Pfizer, the world’s biggest pharmaceutical company, has donated £50,000 to the University of Lincoln’s School of Natural and Applied Sciences.

Dr Ron Dixon of the school told the university’s The Staff Magazine: “I am delighted to accept this gift from a respected global pharmaceutical company.”

The money is to develop scientific research within the school. There are no restrictions on the research set by the donors.
While the research will undoubtedly be valuable, The Linc asks if the university should be accepting money from a company like Pfizer?

Corporatewatch.org, a website dedicated to scrutinising the activities of global corporations, holds an alarming dossier on Pfizer, which includes reports of overpricing pharmaceuticals in poor countries and selling faulty heart valves.

Here is a list of some concerning items from Pfizer’s history.

Biggest criminal fine in U.S. history

In 2009 Pfizer pleaded guilty to misbranding one of its painkillers, Bextra. The drug was sold as having uses that had not been approved by regulators.

A six-year investigation into Pfizer was carried out after one of their sales reps blew the whistle. By selling drugs for purposes that they were not approved, the former staff member claimed people were put at risk of heart attacks and strokes.

Pfizer was handed the record-breaking fine of $1.3billion.

Facing legal action over drug testing on African children

Families of 200 Nigerian children who were given the anibiotic Trovan during a menegitis outbreak in 1996 claim that Pfizer did not get proper consent to do so.

Of those 200, eleven died and others were left paralysed, blind, or brain damaged. Pfizer claims that survival rate was higher among those who took the drug and denies all allegations of wrongdoing. 

According to a BBC report: “Pfizer has separately paid $75m (£50m) to the Nigerian authorities to settle claims related to the incident, which occurred a year before Trovan was approved by the US Food and Drug Administration (FDA).”

Illegally promoted growth hormone for other uses

Pfizer secured a non-prosecution agreement, but had to pay $34.7million in fines in 2007, for marketing a human growth hormone drug, Genotropin, for uses it had not been approved for. These include anti-ageing, cosmetic use, and athletic enhancement, according to a report by counterpunch.org.

Slammed by Oxfam for pricing those in poverty out of drugs

In 2001, Oxfam published the report “Formula for Fairness: patient rights before patent rights”. In this report it accused Pfizer of applying the same pricing to every country, regardless of its wealth. This profit-over-people ethos prices out poor governements and people, limiting access to much needed treatment, so causing much more pain, suffering, and death than there could be.
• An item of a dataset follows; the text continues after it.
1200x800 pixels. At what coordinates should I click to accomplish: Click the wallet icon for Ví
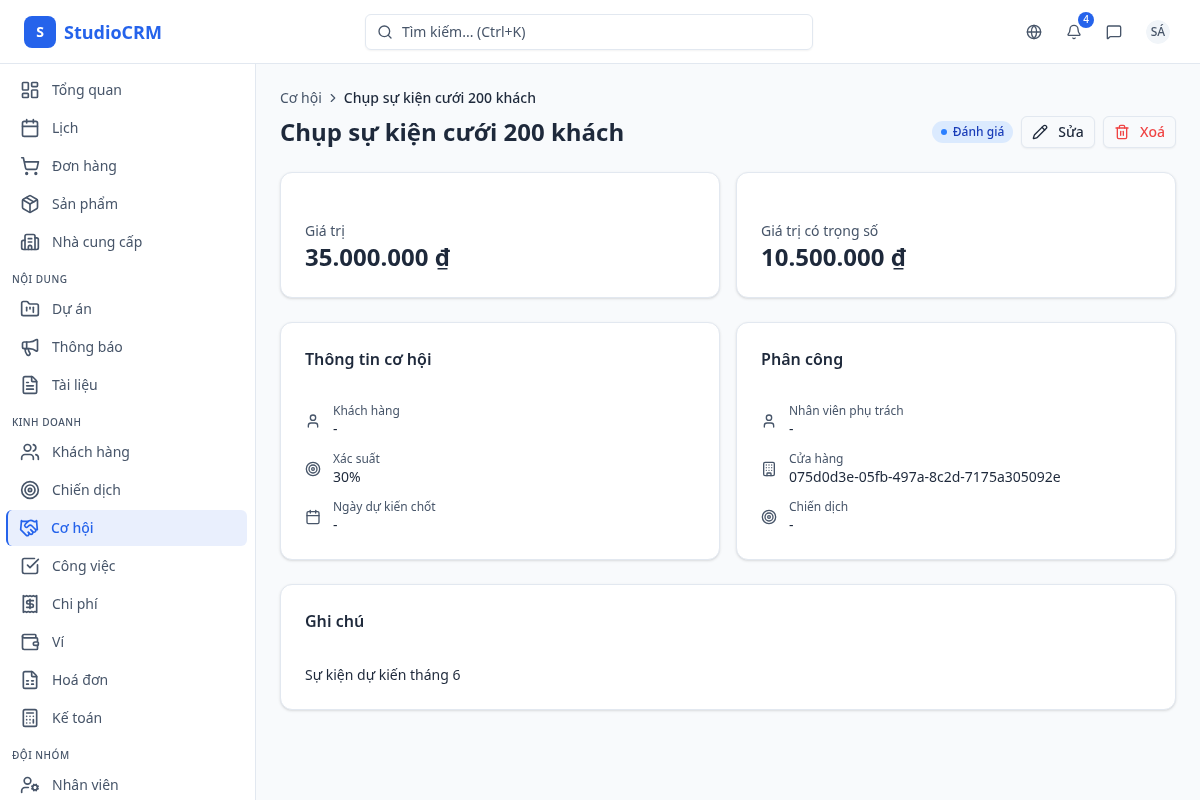[x=30, y=642]
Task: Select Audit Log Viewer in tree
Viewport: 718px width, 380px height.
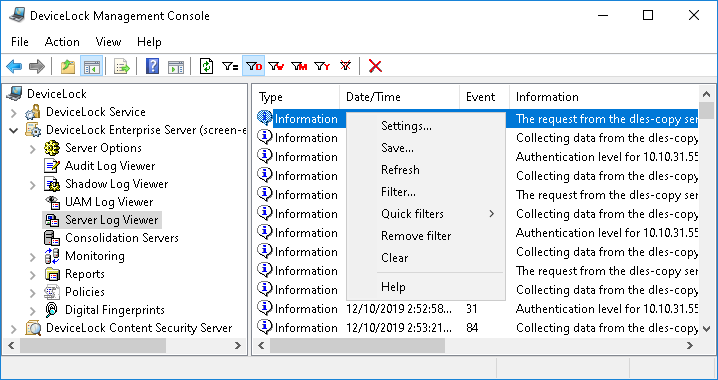Action: pos(110,166)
“The company’s bottom line seems to matter more than the lives of the world’s poorest people,” said Justin Forsyth, the then Oxfam policy director.

An article in the Bankok Post said: “Despite owning three important drugs for infectious diseases, the antifungal drug Diflucan, the antibiotic Zithromax, and the Aids anti-retroviral Viracept-Pfizer… has shown little flexibility on pricing and patent enforcement in poor countries. Although Diflucan… is not patent protected in Thailand, Pfizer enjoyed the status by exclusively marketing it until three Thai companies began to produce the drugs in generic form in 1998.

“Pfizer then dropped its Diflucan price from US$7 (320 baht) per 200mg capsule to $3.60. Having regained market share helped by intensified marketing, Pfizer then raised its price back to $6.20.”